Serena Korda (born 1979) is a British visual artist. She has made work across a number of disciplines including performance, sculpture, ceramics and public art. Her work is interactive and encourages people to explore everyday rituals found from histories and conversations with one another. She encourages her audience to interact and be involved in creating these shared experiences that would usually be passed by.

== Early life ==
Serena Korda was born in 1979 in London, England. She studied at Middlesex University, and received her Master of Arts degree in Printmaking from the Royal College of Art, RCA, in 2009. While attending the RCA, Korda won the Deutsche Bank Art Award (2009).

==Exhibitions and commissions==
Korda's 2008 work The Answer Lies at the End of the Line: was commissioned by London's Art on the Underground and presented in London's Stanmore tube station. The work used banners to invite travellers to solve a puzzle, in reference to the 57 Turing Bombes located in Stanmore during World War II.

In 2011, Korda was commissioned by the Wellcome Collection to create Laid to Rest, as part of the exhibition Dirt: the filthy reality of everyday life. The work employed five hundred handmade bricks, mixed with a variety of substances including human skin and gorilla fur.

In 2013, Korda exhibited her work Aping the Beast at the Camden Arts Centre and Grundy Art Gallery, Blackpool. The first performance as part of Aping the Beast included a ritual performed by 25 local school children dressed as ‘Boggarts’ – characters from Lancashire folklore.
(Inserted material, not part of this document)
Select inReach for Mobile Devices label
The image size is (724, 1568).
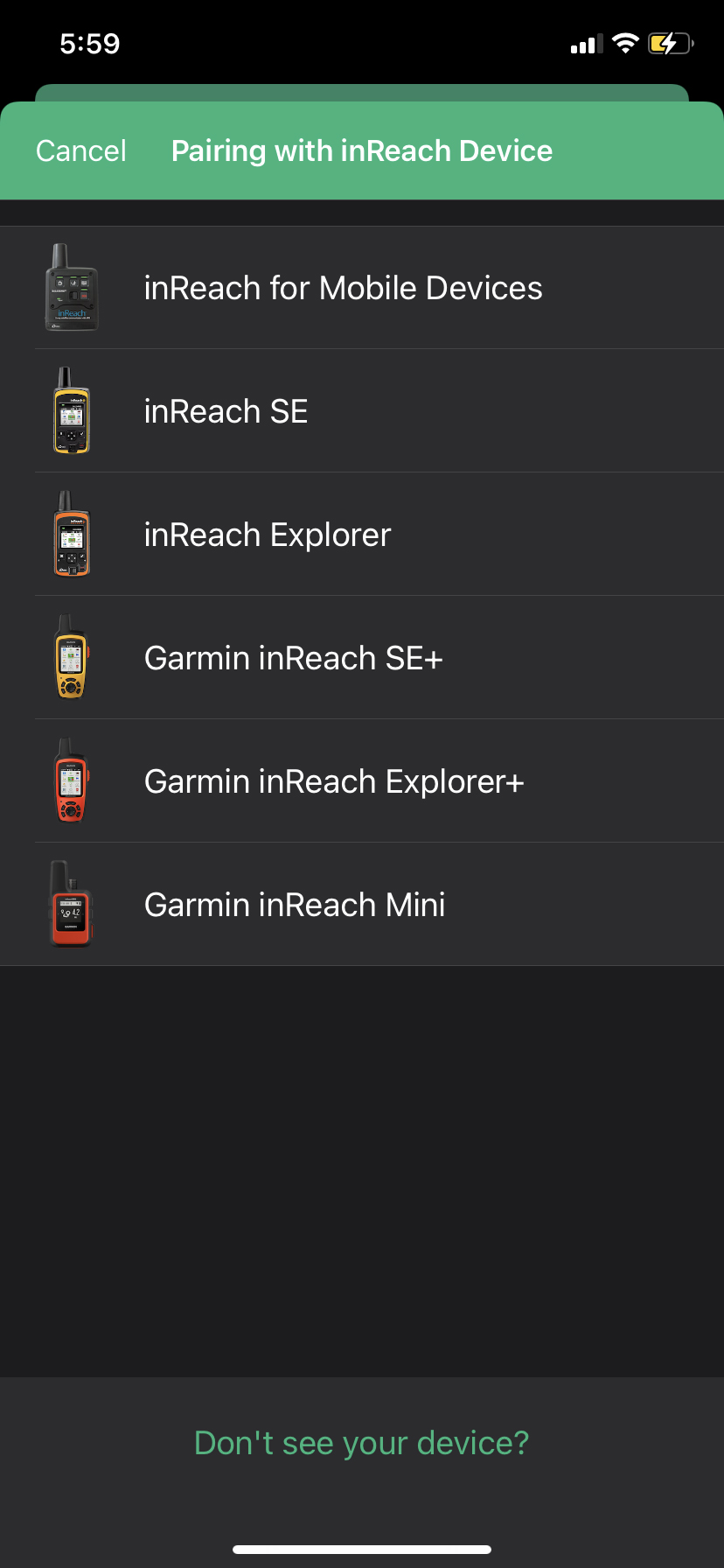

The performance was accompanied by live music from Grumbling Fur.

In 2016–2017, Korda was the Norma Lipman & BALTIC Fellow in Ceramic Sculpture at Newcastle University, a residency that culminated in a solo show at Baltic Centre for Contemporary Art entitled 'Missing Time' (2018).

'Daughters of Necessity: Serena Korda & Wakefield's Ceramics at The Hepworth Wakefield' was exhibited at The Hepworth Wakefield, December 2017–July 2018. Korda was asked to select artworks from Wakefield ceramics collection to display alongside her own new and existing works, exploring where these objects sit between function and sculpture.
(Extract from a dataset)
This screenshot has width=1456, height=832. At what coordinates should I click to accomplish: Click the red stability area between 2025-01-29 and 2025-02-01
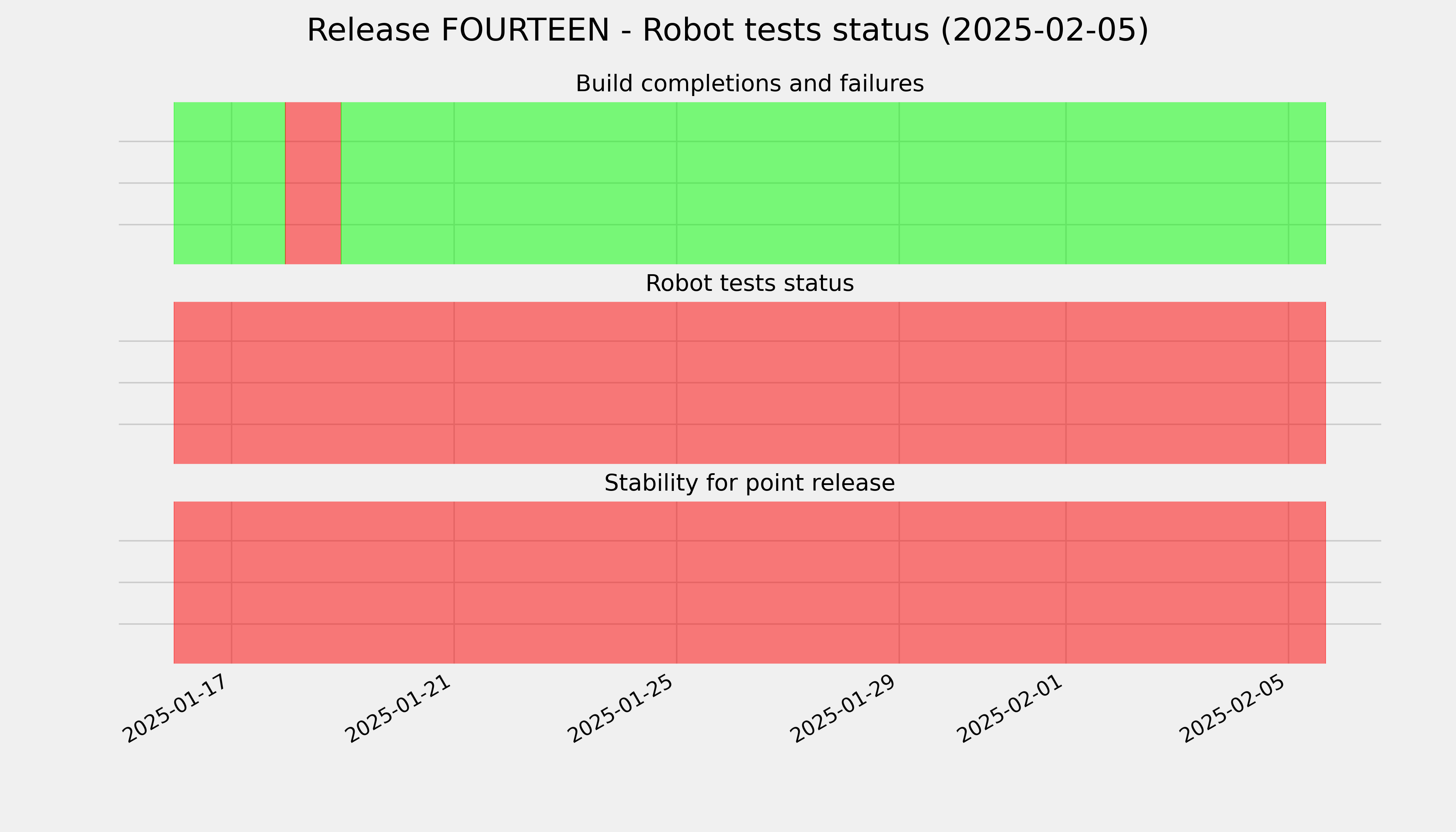[x=982, y=583]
In 2019, she showed her project Khaos Spirit at Somerset House London.

Korda's commissions include 'The Bell Tree' for the National Trust, Speke Hall (2018), an installation of 300 ceramic bell 'mushrooms' and soundscape audio inspired by the folklore of native bluebells that grow around the ancient oak tree in which the artwork is installed.

Other projects include W.A.M.A The Work as Movement Archive, and The Library of Secrets, a mobile library presented at the New Art Gallery in 2008. The work invited participants to leave a secret message in a book for future readers to find.

In 2022-23 her work was included in the survey show Strange Clay: Ceramics in Contemporary Art at the Hayward Gallery in London with the work And She Cried Me A River, a giant necklace for an imagined mermaid, first shown at Thomas Dane gallery, Naples in 2022.